I’ll admit that I struggled with the title — surely there’s a better pun to be used here, but it eludes me.
In all seriousness though, a Charitable Remainder Trust (CRT) can be a powerful financial planning tool, especially when certain tax and estate scenarios are at play. If you’ve never heard of a CRT, here are the basics.
- A CRT is an irrevocable trust that you fund with cash, property, or existing investments (like highly appreciated stocks)
- Funding the CRT provides an immediate tax benefit
- The CRT will provide the donor with an income stream for a fixed number of years or until death
- Once you die or at the expiration of the fixed period, the CRT gives what’s left in the trust to charity
First off, the tax benefit is calculated using a formula devised by the IRS that captures the fact that, while you’re donating something to charity, you’re going to get income out of it as well. Things change if you designate the income stream as a gift (i.e., you as the donor don’t receive the income).

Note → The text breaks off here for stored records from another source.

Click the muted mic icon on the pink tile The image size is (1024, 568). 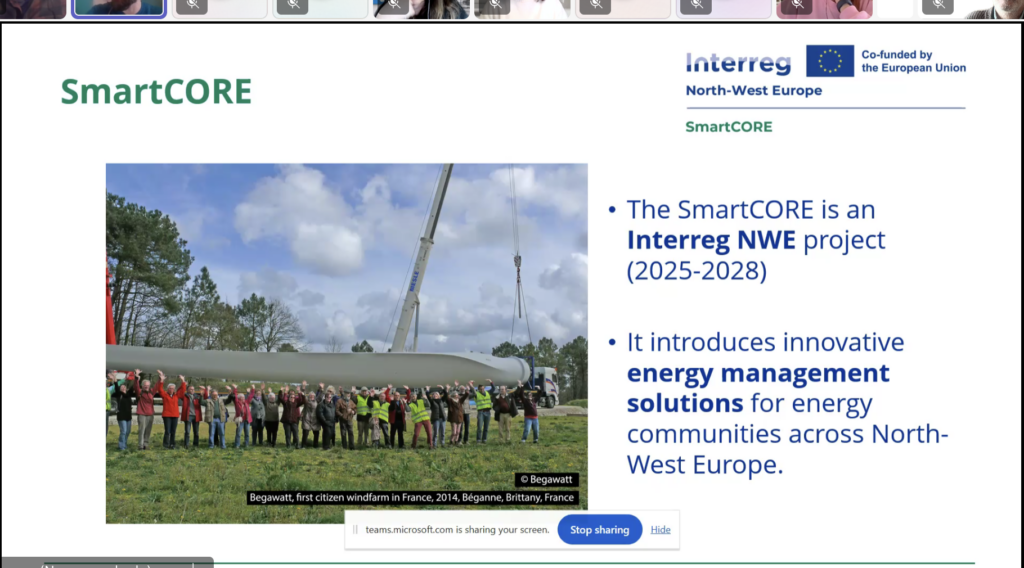pos(796,6)
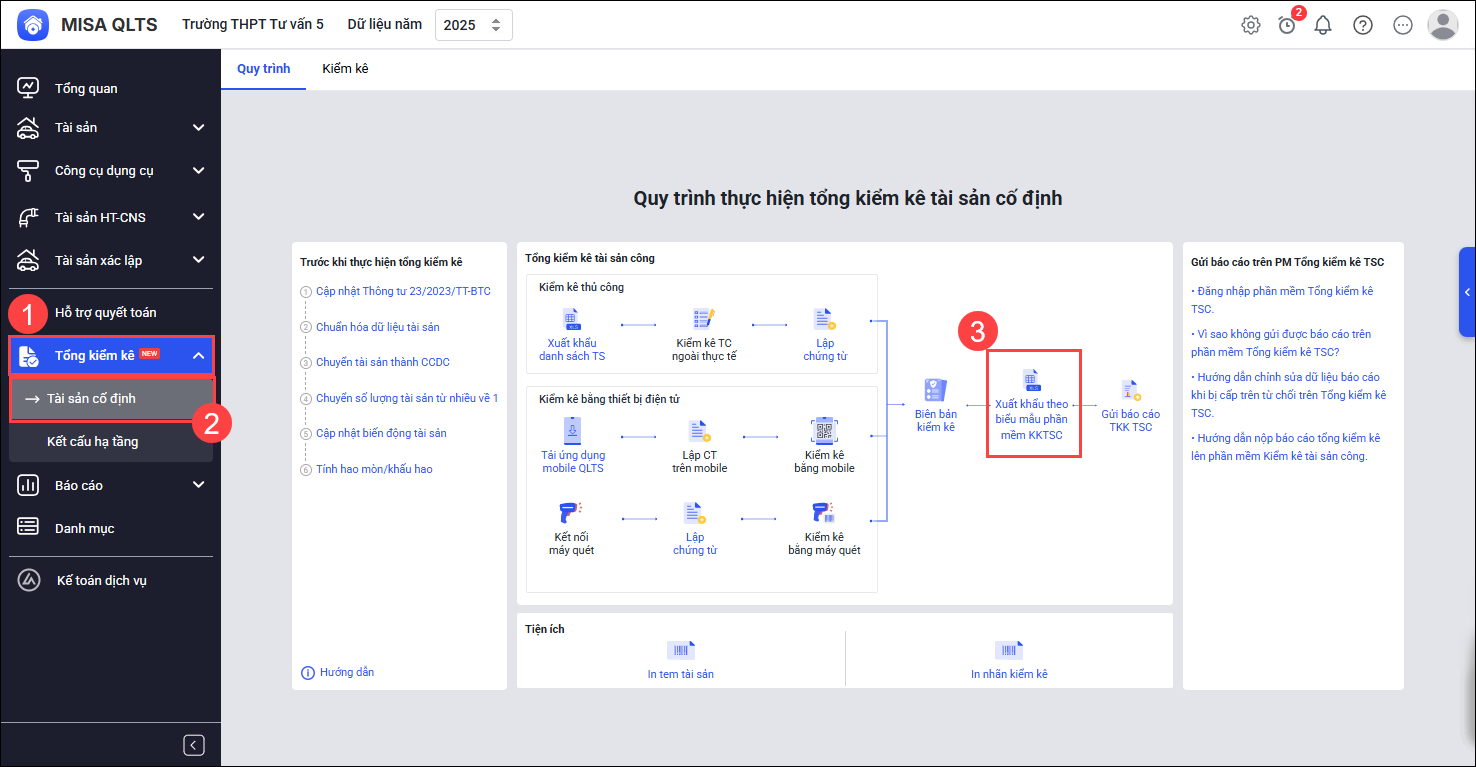Screen dimensions: 1476x767
Task: Click the help question mark icon
Action: (1363, 25)
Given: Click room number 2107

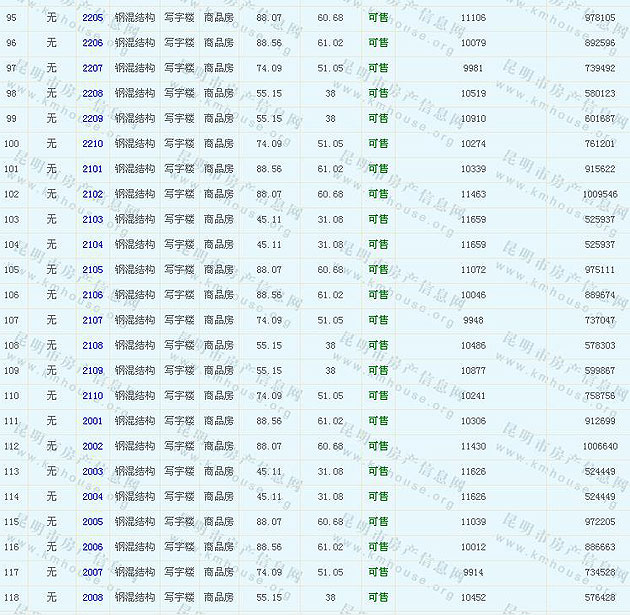Looking at the screenshot, I should tap(92, 320).
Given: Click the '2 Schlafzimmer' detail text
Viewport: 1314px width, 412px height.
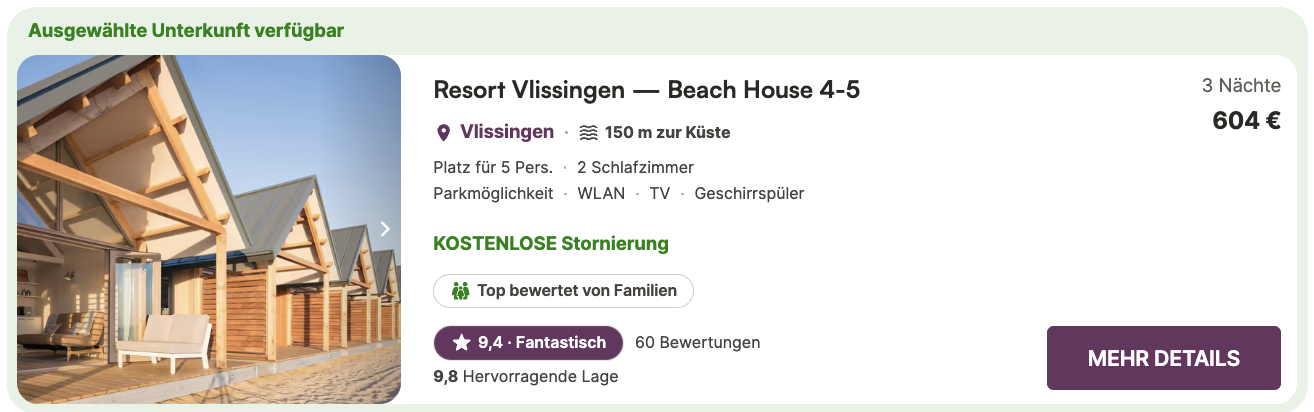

And you’ve probably noticed at this point that I’ve referenced a CRT and not a CRAT (the clever part in the title of this post). A CRAT is a specific type of CRT that is a charitable remainder annuity trust, and — as you’ve probably surmised — the income stream is annuitized into period fixed amount payments. There’s also a CRT known as a CRUT (a charitable remainder unitrust) that specifies the income stream as a percentage of the value of the trust. There also things like a NIMCRUT (a net income with makeup provision charitable unitrust) and a Flip CRUT… the bottom line is that the charitable remainder trust and the variants that can be created through the trust documents can be used to:
- Transmuting highly appreciated, low-basis stocks into a tax-favored income stream
- Assist in better managing the tax impact and longer-term financial planning of a buyout or high taxable income
- Manage legacy and inheritance strategies by combining a CRT with an irrevocable life insurance trust
The important thing to remember, however, is that the trust is going to distribute the remaining value to charity — so a charitable intent is important. While you can typically specify the uses of your gift (often your latitude is dependent upon the size of the trust), it’s still going to pass to the charity.
CRTs aren’t for everyone, even if you have a charitable intent. To use a military analogy, CRTs are precision weapons that produce a very specific effect — so you wouldn’t just use them on random targets and hope for the best. However, the trusts are powerful tools that can address very specific challenges with appreciated assets, high tax scenarios, liquidity events, non-income producing assets, and income management prior to and during retirement. Additionally, the tax deduction from funding a CRT can be used to offset the taxes from converting a Traditional IRA to a Roth IRA. Or, a CRT can be paired with a Donor Advised Fund (DAF) to allow the DAF to be the named charitable beneficiary of the CRT… which allows more control over the legacy/philanthropy aspects of the CRT while you’re still alive.